Hollywood heartthrob George Clooney clambers back into the director’s chair for the fifth time with Second World War comedy caper, The Monuments Men (2014). Heading up yet another ensemble cast, including Cate Blanchett, The Artist’s Jean Dujardin, John Goodman and Bill Murray, Clooney plays Frank Stokes, an art historian at the Fogg Museum (based on the real life George Stokes who served in the Monuments, Fine Arts and Archives, or MFFA division). With presidential blessing, Stokes takes it upon himself to gather a group of like-minded art enthusiast who must travel to Europe to project the world’s treasures from the clutches of the Nazis.
In reality, the actual life ‘Monuments Men’ were a huge task force who, over the course of the conflict, recovered over five million artefacts from the Nazis. In Clooney’s latest endeavour, this is streamlined down to a ragbag collection of seven international scholars who, through the course of the movie, pair off to recover particular items on their own madcap adventures. The set up for all of this is more than a little reminiscent of Ocean’s Eleven (2001), with the American flag often accompanied by clichéd Nazis jackbooting around the European theatre. Despite some fascinating subject matter, the hotchpotch screenplay unravels before it’s even had a chance to get going. The patriotism is tiresome and the clichés near unforgivable, but the real problem lies in the constant self-justification.

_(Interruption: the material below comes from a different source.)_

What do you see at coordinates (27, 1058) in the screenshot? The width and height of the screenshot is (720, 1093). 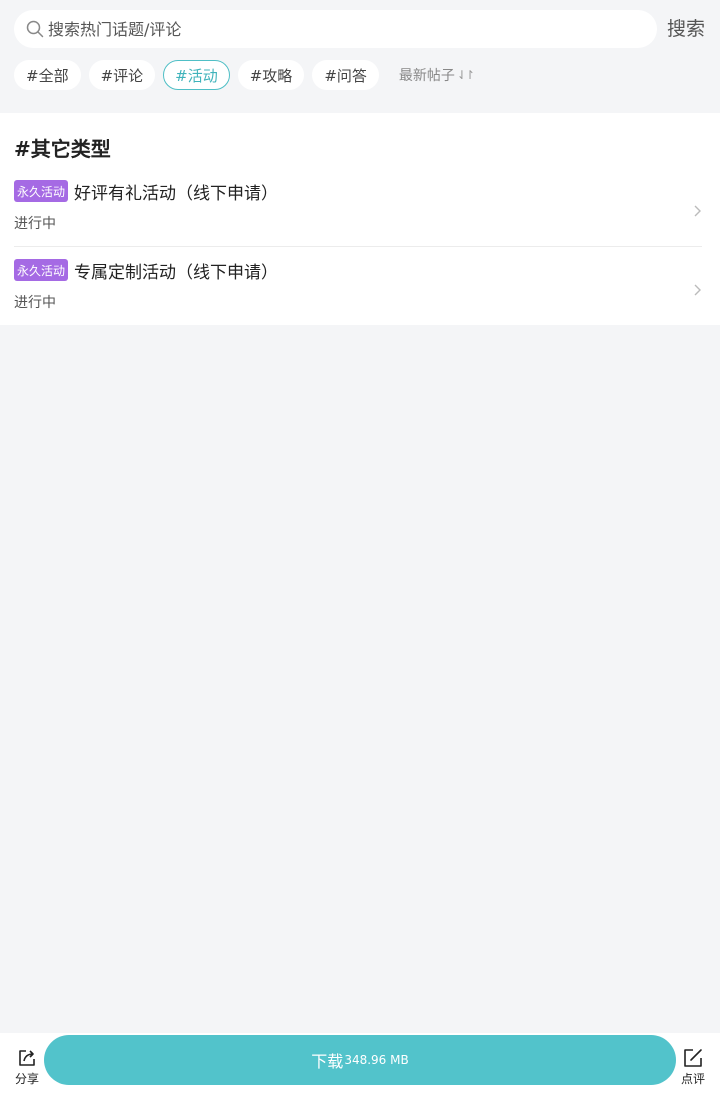 I see `share-icon` at bounding box center [27, 1058].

We’re asked time and time again whether men should die for the preservation of art, with awfully sentimental dialogue questioning just who will make sure “the Mona Lisa is still smiling” or that the Statue of David is “still standing”. There’s almost a sense that Clooney doth protest too much – so concerned with convincing his audience that the work these men did was vital that he forgets about the actual story behind them. Whilst deeply problematic, there’s still the odd moment when the film shows signs of life. In particular, Downtown Abbey’s Hugh Bonneville – who plays an alcoholic, bumbling British gent – also offers one of the movie’s finest moments. Clooney’s ambition can’t be denied and he wears his passion on his sleeve, but watching The Monuments Men feels all too much like sitting on a grandfather’s knee as he misremembers past exploits.